The officers of Tustin lender Medical Capital Holdings asked a federal judge Monday to let the company file a Chapter 11 bankruptcy reorganization.
U.S. District Judge David O. Carter said he probably would refuse. But he gave the company and the Securities and Exchange Commission a week to make their cases. The SEC sued Medical Capital for fraud last month, and Carter appointed a temporary receiver on Aug. 3.
Separately, Carter told receiver Thomas Seaman and attorneys for Wells Fargo Bank to stay in the courthouse and try to resolve a fight over money. He ordered them to return to his courtroom at 7 tonight.
Wells Fargo is trustee for two of Medical Capital’s six investor funds. The bank wants those two funds, which total $510 million in principal, taken away from the receiver.
Seaman said he needs the money to preserve Medical Capital assets. The power is about to be shut off at one of those assets, medical isotope maker Trace Life Sciences in Denton, Tex., he said. Another asset is a shuttered hospital in Atlanta.

○ ○ ○ ○ ○

■ STUDY QUESTIONS ■
**A)** In the Medical Capital article, turn the paragraph beginning "Seaman said he needs the money" into a short bulleted list that keeps its main facts.
**B)** Please carry on the article about Medical Capital's bankruptcy request, picking up after its final sentence.

■ DATA EXTRACTS ■
○ ○ ○ ○ ○

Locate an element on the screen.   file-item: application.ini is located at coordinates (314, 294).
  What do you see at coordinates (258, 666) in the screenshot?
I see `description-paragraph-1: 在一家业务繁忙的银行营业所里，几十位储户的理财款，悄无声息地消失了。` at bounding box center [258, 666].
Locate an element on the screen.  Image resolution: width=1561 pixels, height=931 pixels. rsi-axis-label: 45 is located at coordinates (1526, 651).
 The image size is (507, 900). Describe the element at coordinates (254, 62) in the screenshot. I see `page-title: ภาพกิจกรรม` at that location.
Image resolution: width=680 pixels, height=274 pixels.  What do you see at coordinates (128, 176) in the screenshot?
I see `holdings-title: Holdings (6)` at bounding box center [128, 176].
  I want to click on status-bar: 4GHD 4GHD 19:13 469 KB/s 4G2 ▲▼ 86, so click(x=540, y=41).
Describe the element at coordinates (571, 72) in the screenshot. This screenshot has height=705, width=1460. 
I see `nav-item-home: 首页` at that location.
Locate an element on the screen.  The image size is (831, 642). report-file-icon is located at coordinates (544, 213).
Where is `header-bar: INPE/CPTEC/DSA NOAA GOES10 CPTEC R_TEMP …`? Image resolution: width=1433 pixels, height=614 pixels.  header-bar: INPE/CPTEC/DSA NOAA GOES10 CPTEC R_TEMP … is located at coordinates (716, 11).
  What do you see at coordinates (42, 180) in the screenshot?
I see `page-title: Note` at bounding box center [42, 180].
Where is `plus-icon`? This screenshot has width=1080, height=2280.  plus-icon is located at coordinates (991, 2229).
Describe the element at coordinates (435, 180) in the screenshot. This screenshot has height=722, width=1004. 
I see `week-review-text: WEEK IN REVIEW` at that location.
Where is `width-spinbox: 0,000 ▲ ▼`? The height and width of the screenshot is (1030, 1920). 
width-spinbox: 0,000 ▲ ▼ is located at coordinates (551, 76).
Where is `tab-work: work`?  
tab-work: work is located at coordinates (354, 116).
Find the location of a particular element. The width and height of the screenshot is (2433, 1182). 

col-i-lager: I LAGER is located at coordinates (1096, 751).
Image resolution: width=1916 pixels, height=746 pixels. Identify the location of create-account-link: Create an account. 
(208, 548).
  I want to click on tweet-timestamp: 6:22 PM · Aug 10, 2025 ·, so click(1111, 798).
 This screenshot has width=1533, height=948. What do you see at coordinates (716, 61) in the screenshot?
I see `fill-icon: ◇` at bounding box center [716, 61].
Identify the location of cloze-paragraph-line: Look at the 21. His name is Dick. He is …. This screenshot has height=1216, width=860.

○ ○ ○ ○ ○

■ YOUR WRITTEN ANSWERS ■
**A)**
- Seaman needs the money to preserve Medical Capital assets.
- According to Seaman, the power is about to be shut off at one asset, medical isotope maker Trace Life Sciences in Denton, Tex.
- Another asset is a shuttered hospital in Atlanta.

**B)**
“I have all kinds of collateral that I can’t take care of,” Seaman told Carter.
“Get busy. Work this out,” Carter told Seaman and the attorneys for Wells Fargo. “I’m hearing too much reluctance, quite frankly.”
Carter also gave the Wells Fargo attorneys a pointed warning to make a deal before the nighttime court session.
“I have a nuclear power plant,” Carter said, referring to the linear accelerator at the Denton facility. “If I have to balance the equities, guess who loses? Wells Fargo.”
Medical Capital raised $2.2 billion from 20,000 investors in the past six years, investing most of it in medical receivables. The SEC contended in its lawsuit that the company had defrauded investors of at least $18.5 million.